--- Exercise ---
In the listing below, locate the lines bearing the word "target". Copy every one of them.

--- Information shown ---
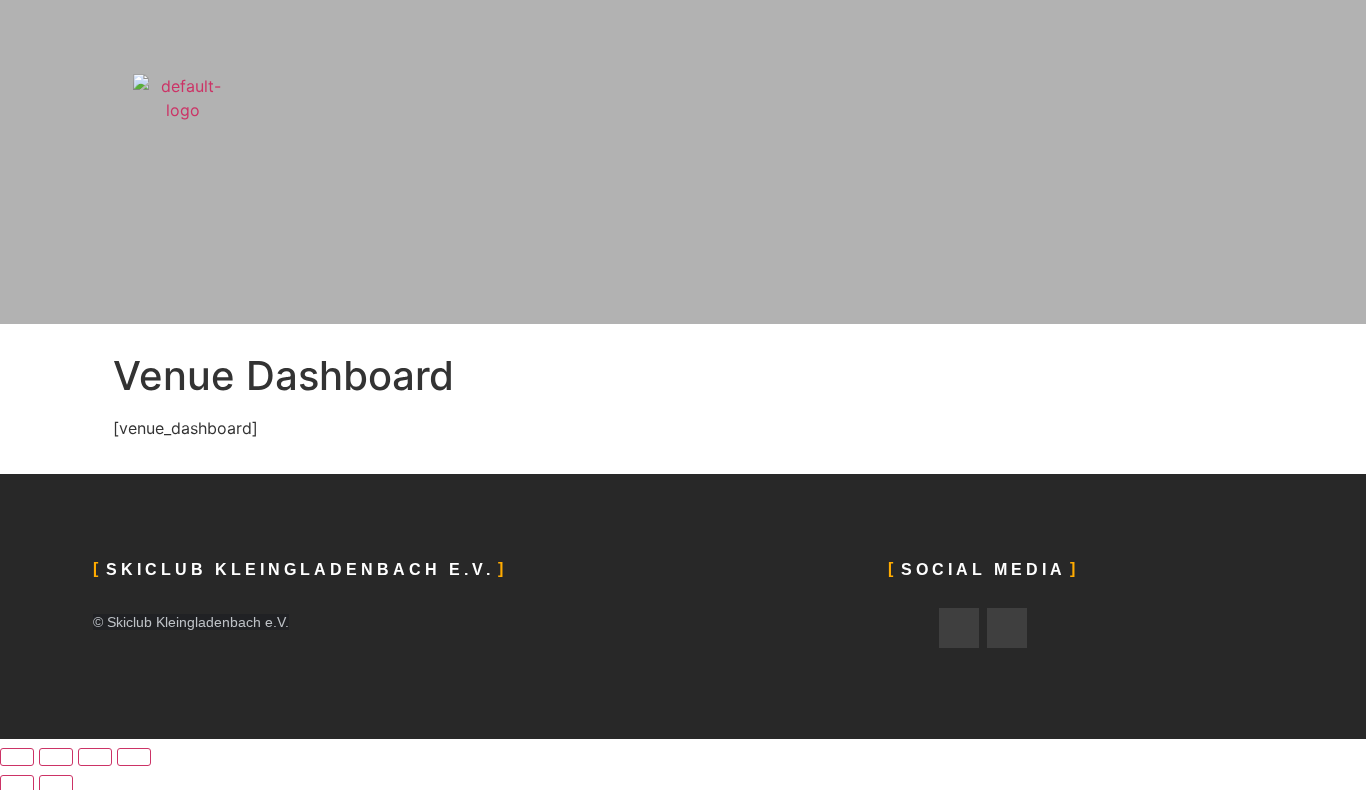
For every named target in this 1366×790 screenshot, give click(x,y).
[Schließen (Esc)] (134, 757)
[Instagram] (1007, 628)
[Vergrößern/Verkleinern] (17, 757)
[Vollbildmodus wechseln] (56, 757)
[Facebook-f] (959, 628)
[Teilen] (95, 757)
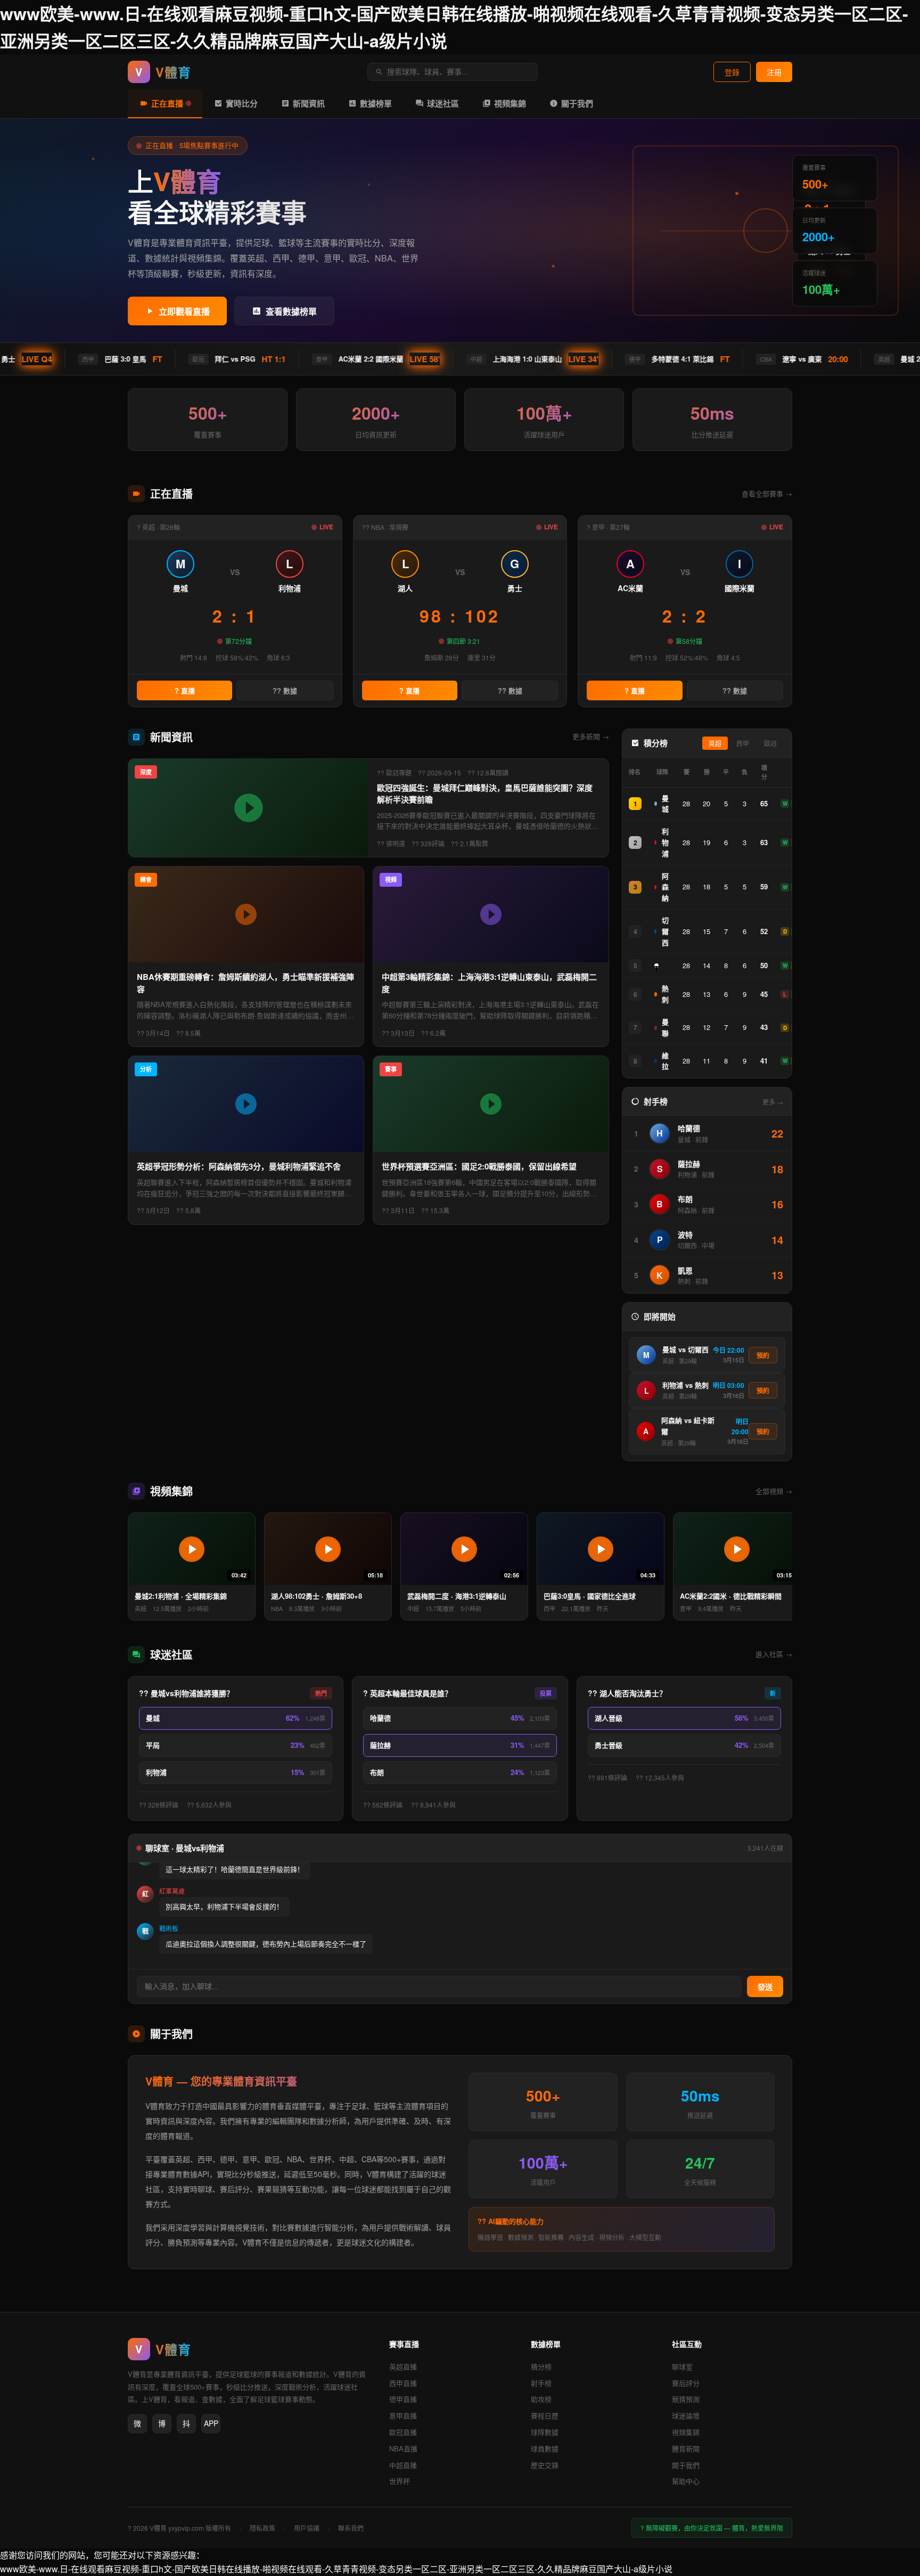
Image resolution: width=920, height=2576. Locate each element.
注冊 (774, 72)
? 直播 (185, 691)
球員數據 (544, 2448)
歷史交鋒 (544, 2465)
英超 (715, 744)
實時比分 (242, 103)
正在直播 (167, 103)
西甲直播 (403, 2383)
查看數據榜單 (291, 311)
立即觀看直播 (184, 311)
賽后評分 (686, 2383)
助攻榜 (541, 2399)
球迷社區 (443, 103)
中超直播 (403, 2465)
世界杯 (399, 2481)
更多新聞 (590, 736)
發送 (765, 1987)
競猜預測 (686, 2399)
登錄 (732, 72)
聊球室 (682, 2366)
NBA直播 (403, 2448)
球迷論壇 (686, 2415)
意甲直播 (403, 2415)
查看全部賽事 (767, 493)
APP (211, 2423)
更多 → (772, 1101)
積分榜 (541, 2366)
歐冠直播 (403, 2432)
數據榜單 (376, 103)
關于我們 (577, 103)
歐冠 (770, 744)
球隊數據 (544, 2432)
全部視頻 (773, 1491)
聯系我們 (351, 2527)
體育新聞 (686, 2448)
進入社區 (773, 1654)
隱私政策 (262, 2527)
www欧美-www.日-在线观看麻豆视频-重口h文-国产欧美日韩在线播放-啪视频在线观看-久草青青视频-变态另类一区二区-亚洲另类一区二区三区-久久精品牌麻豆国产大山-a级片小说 (336, 2569)
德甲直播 (403, 2399)
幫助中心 (686, 2481)
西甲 (742, 744)
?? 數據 (285, 691)
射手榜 (541, 2383)
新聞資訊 (309, 103)
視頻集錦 (510, 103)
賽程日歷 (544, 2415)
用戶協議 (306, 2527)
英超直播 (403, 2366)
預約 (763, 1356)
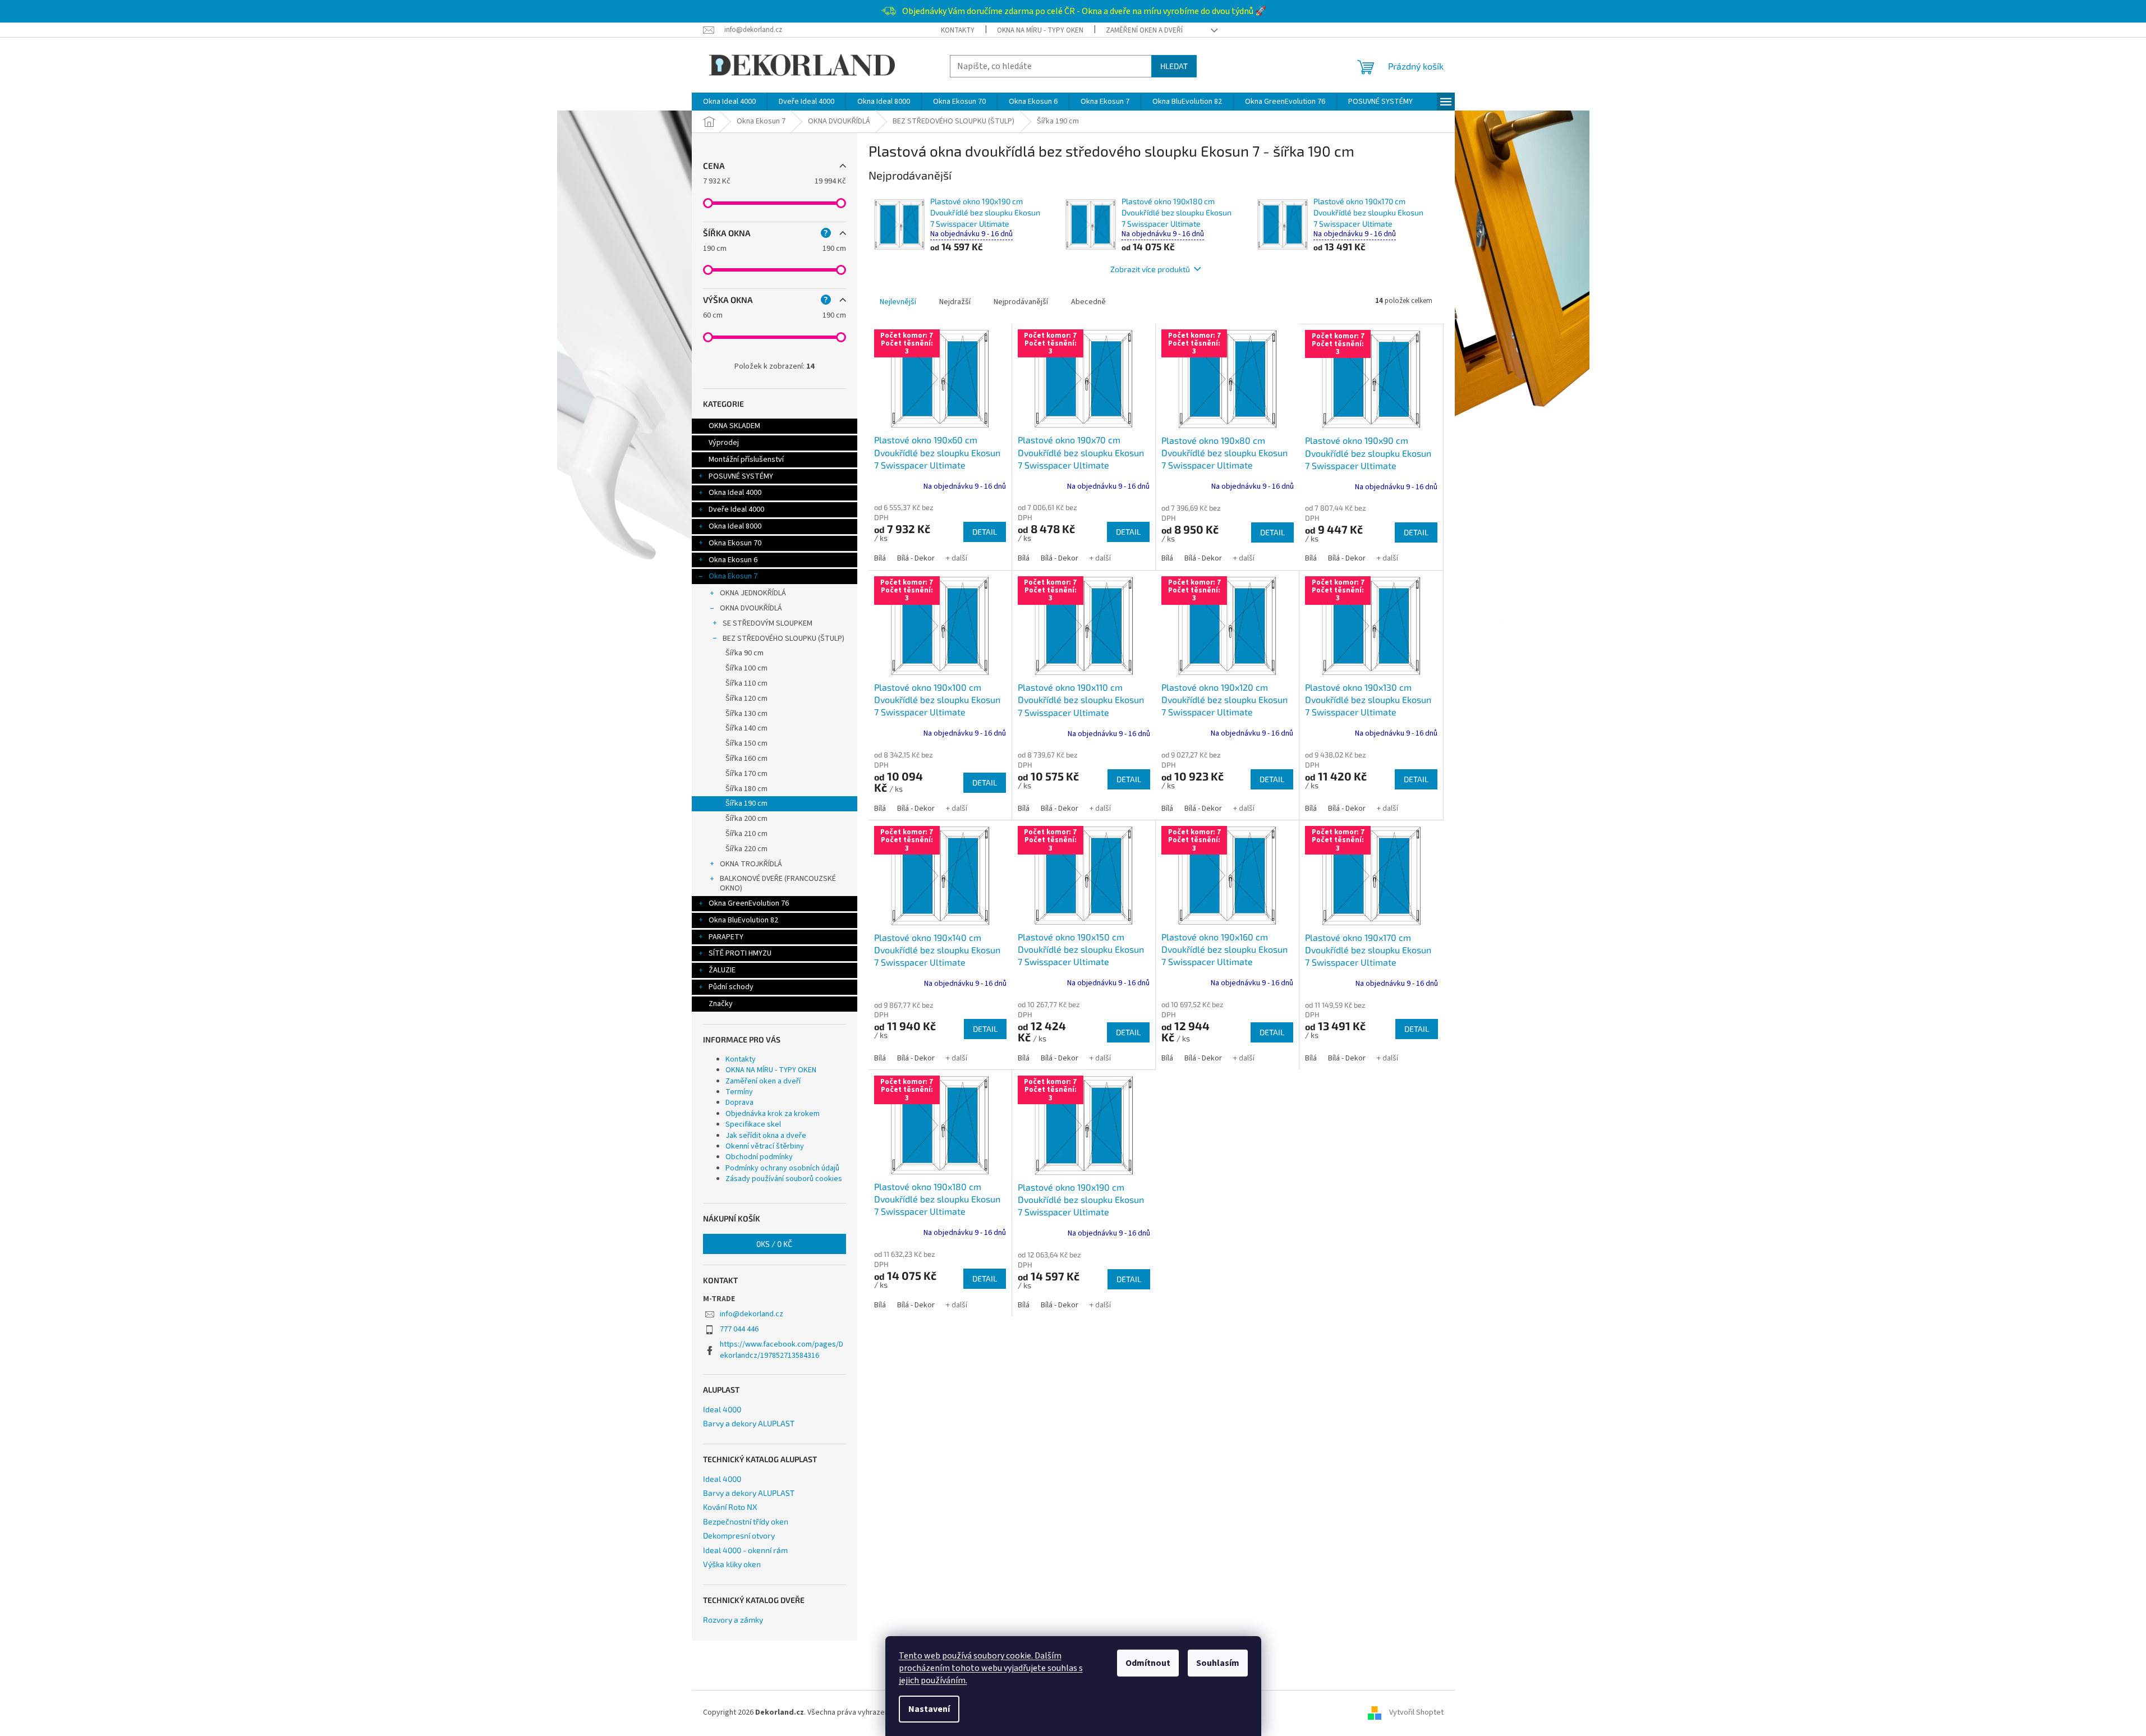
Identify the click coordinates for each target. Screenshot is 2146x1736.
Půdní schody (731, 987)
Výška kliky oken (732, 1564)
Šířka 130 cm (746, 713)
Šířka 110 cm (746, 683)
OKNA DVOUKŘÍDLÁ (751, 608)
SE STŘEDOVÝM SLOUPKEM (767, 623)
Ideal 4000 (722, 1409)
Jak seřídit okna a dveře (765, 1135)
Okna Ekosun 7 (733, 576)
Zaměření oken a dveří (1144, 30)
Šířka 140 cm (746, 728)
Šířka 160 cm (746, 758)
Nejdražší (955, 301)
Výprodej (724, 442)
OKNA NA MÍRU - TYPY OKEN (1040, 30)
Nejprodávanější (1021, 301)
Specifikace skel (753, 1124)
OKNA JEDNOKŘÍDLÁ (753, 593)
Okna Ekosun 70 (735, 543)
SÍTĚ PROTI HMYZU (740, 953)
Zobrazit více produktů (1150, 269)
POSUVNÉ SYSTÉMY (741, 476)
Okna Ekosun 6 (733, 560)
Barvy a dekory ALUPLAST (748, 1423)
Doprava (739, 1102)
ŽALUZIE (722, 970)
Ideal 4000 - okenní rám (745, 1550)
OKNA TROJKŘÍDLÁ (751, 864)
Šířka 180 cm (746, 788)
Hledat (1174, 66)
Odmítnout (1147, 1663)
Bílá (880, 558)
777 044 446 (739, 1329)
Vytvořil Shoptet (1416, 1712)
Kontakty (958, 30)
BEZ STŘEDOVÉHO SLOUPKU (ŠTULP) (783, 638)
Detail (984, 531)
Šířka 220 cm (746, 849)
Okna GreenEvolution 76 (749, 903)
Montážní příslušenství (746, 459)
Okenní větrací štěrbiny (764, 1146)
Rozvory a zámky (733, 1619)
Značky (721, 1003)
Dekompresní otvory (739, 1535)
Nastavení (929, 1709)
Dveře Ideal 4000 (736, 509)
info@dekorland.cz (751, 1314)
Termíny (739, 1091)
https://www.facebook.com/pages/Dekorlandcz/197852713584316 (781, 1350)
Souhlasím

--- Output of the exercise ---
For every named target in this 1366×790 screenshot, give click(x,y).
Identify the click coordinates for each target. Screenshot is 2146x1736.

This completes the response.